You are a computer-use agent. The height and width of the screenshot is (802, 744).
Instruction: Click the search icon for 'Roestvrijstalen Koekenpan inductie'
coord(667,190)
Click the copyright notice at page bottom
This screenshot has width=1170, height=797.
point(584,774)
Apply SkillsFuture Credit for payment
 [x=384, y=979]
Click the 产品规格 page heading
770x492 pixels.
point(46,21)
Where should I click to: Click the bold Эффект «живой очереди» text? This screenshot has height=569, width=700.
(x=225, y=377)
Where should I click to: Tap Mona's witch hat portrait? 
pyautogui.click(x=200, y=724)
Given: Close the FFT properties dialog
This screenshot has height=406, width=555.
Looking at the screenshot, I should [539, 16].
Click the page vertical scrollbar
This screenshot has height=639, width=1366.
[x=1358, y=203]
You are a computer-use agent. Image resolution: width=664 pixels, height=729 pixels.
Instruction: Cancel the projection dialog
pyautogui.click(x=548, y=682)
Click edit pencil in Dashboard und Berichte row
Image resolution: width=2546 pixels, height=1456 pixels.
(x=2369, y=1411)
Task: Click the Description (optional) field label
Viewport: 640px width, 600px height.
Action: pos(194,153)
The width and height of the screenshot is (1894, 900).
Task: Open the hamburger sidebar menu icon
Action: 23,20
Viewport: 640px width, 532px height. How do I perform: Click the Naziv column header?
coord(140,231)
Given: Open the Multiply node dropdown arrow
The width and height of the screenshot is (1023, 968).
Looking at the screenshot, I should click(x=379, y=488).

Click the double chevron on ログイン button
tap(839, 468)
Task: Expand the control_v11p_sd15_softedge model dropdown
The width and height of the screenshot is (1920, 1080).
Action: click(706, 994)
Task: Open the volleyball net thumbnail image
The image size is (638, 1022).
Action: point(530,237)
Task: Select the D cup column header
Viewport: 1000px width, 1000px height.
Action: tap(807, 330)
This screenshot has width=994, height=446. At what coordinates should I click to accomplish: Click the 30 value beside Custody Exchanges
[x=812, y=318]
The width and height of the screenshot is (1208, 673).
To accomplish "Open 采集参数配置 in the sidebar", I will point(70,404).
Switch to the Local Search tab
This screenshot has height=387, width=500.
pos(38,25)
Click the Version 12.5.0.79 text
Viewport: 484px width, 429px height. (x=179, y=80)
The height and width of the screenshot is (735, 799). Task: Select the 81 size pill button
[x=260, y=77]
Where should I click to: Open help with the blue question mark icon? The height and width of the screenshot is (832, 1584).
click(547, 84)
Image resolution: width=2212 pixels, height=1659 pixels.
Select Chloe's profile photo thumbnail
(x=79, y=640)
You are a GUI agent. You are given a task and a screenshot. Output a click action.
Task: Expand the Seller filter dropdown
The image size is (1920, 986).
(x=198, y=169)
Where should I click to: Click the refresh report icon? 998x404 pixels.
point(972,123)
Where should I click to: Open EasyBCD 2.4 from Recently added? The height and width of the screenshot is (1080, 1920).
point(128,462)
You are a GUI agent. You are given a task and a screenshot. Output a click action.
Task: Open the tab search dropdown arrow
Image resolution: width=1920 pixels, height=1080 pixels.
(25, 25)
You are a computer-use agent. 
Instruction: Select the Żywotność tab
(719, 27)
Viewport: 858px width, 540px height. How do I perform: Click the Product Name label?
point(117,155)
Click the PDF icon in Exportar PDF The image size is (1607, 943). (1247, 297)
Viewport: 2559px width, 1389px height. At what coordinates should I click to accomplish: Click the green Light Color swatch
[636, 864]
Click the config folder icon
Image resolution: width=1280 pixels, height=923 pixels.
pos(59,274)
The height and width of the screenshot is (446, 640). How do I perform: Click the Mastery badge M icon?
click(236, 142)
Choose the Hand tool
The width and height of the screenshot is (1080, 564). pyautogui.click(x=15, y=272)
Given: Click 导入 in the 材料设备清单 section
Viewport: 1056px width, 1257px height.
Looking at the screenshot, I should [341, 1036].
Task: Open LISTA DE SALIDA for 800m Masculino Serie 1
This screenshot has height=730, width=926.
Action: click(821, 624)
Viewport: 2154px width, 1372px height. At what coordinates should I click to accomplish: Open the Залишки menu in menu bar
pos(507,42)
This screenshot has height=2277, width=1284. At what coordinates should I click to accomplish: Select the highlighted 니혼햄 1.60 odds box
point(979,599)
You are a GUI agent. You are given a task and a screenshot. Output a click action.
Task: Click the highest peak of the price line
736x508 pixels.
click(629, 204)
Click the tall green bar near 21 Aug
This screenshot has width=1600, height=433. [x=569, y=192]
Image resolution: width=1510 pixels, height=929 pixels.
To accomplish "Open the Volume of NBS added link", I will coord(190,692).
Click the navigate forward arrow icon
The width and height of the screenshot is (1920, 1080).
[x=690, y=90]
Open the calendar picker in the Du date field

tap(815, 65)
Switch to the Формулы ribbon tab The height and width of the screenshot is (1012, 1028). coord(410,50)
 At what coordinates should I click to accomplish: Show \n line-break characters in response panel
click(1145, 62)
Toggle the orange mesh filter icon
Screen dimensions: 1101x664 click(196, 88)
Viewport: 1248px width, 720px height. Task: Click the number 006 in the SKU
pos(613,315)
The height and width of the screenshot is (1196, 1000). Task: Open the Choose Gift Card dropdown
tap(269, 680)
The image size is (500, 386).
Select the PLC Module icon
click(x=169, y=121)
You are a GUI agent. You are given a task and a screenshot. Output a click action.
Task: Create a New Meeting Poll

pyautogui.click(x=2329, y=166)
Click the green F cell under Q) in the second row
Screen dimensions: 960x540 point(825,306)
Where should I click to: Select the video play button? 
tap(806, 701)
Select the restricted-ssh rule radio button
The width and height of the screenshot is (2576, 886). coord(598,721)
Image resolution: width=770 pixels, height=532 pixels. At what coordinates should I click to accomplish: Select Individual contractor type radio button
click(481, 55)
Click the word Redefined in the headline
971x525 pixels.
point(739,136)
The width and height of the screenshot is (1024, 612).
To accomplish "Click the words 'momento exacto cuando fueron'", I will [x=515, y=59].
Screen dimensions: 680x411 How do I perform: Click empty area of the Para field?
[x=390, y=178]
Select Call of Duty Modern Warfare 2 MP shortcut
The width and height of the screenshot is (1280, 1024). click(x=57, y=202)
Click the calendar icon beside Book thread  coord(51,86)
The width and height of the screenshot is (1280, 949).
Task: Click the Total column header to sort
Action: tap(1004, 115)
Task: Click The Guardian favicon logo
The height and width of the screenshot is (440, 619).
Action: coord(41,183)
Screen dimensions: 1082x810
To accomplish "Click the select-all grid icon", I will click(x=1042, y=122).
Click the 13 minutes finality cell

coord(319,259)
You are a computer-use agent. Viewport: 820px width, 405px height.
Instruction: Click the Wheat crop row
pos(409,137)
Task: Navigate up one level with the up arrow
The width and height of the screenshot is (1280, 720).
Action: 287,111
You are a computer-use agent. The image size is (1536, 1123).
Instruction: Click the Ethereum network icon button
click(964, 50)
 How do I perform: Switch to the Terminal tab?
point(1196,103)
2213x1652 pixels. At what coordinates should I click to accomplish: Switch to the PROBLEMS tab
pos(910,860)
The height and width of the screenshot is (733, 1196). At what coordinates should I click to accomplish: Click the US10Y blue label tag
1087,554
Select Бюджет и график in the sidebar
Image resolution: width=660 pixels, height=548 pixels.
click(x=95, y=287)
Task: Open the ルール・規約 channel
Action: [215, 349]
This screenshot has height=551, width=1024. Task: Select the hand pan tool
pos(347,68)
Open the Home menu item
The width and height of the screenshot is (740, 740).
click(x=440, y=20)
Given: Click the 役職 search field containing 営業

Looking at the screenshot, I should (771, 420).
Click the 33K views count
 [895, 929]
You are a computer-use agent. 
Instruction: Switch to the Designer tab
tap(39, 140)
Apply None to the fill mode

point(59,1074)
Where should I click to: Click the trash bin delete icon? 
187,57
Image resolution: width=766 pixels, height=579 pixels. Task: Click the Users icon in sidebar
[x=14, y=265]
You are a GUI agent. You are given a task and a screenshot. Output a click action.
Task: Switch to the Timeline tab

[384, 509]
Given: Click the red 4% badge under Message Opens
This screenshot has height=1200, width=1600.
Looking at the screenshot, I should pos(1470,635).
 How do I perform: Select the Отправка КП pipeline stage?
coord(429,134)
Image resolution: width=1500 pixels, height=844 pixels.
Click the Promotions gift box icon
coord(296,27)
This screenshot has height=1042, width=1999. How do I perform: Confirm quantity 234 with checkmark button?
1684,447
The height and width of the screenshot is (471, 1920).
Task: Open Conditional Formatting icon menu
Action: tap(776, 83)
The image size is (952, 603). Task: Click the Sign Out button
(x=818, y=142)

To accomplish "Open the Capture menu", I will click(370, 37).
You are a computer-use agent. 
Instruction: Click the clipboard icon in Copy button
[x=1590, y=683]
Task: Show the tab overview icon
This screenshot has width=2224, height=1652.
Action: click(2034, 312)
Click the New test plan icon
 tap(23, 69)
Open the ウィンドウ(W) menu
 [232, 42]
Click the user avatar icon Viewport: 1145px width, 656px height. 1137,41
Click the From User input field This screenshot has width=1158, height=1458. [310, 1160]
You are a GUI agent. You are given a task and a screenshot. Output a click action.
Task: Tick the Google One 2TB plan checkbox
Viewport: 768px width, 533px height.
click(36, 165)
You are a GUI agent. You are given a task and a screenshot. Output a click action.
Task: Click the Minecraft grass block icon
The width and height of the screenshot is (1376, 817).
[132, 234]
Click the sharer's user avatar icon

============

■ **TASK BRIEF**:
Copy everything in the material from the line containing "Screen dimensions: 680x411" down to the line containing "Action: coord(41,183)", both lines included, with no change to any character.

■ **RESPONSE TO THE EXERCISE**:
Screen dimensions: 680x411 How do I perform: Click empty area of the Para field?
[x=390, y=178]
Select Call of Duty Modern Warfare 2 MP shortcut
The width and height of the screenshot is (1280, 1024). click(x=57, y=202)
Click the calendar icon beside Book thread  coord(51,86)
The width and height of the screenshot is (1280, 949).
Task: Click the Total column header to sort
Action: tap(1004, 115)
Task: Click The Guardian favicon logo
The height and width of the screenshot is (440, 619).
Action: coord(41,183)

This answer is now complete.